*WORKING DATA*

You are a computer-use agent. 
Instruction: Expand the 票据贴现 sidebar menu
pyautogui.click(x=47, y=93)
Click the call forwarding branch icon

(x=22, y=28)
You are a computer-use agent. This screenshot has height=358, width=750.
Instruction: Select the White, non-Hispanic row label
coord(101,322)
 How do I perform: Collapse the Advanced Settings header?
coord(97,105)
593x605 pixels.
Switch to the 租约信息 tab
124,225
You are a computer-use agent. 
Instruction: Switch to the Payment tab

---

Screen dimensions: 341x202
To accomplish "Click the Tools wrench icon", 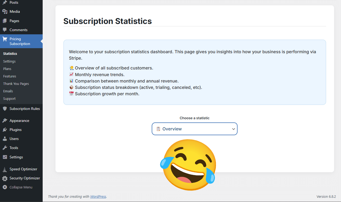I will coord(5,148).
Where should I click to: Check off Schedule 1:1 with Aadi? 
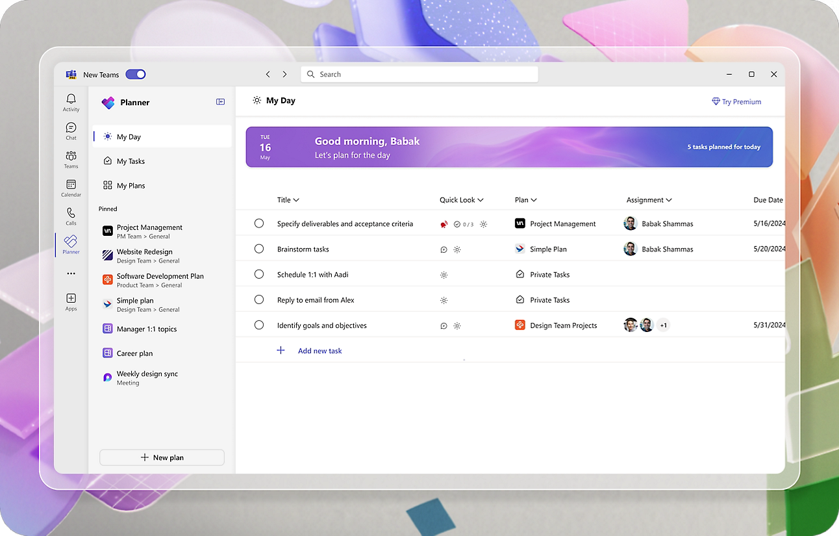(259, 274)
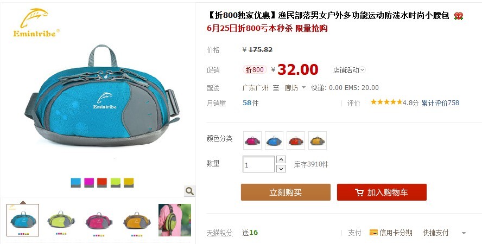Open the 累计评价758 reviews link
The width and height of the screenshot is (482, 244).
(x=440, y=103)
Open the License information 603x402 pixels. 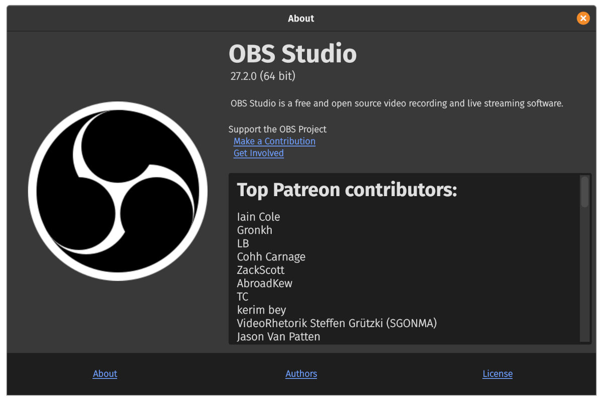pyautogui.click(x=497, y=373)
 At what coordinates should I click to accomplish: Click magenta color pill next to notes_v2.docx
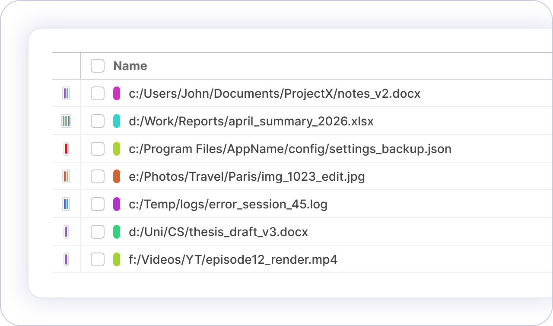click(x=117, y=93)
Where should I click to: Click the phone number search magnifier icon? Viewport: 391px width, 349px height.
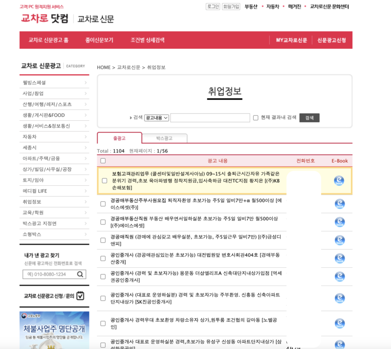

==

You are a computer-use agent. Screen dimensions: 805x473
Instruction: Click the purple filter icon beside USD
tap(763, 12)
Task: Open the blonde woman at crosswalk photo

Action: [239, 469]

*WORK REQUEST*
Your task for the entries above: copy exactly the span starting with the line with "Switch to the 租约信息 tab" and going on through the line with "Instruction: Switch to the Payment tab", both lines included, and nothing else.

*ANSWER FOR THIS EXERCISE*
Switch to the 租约信息 tab
124,225
You are a computer-use agent. 
Instruction: Switch to the Payment tab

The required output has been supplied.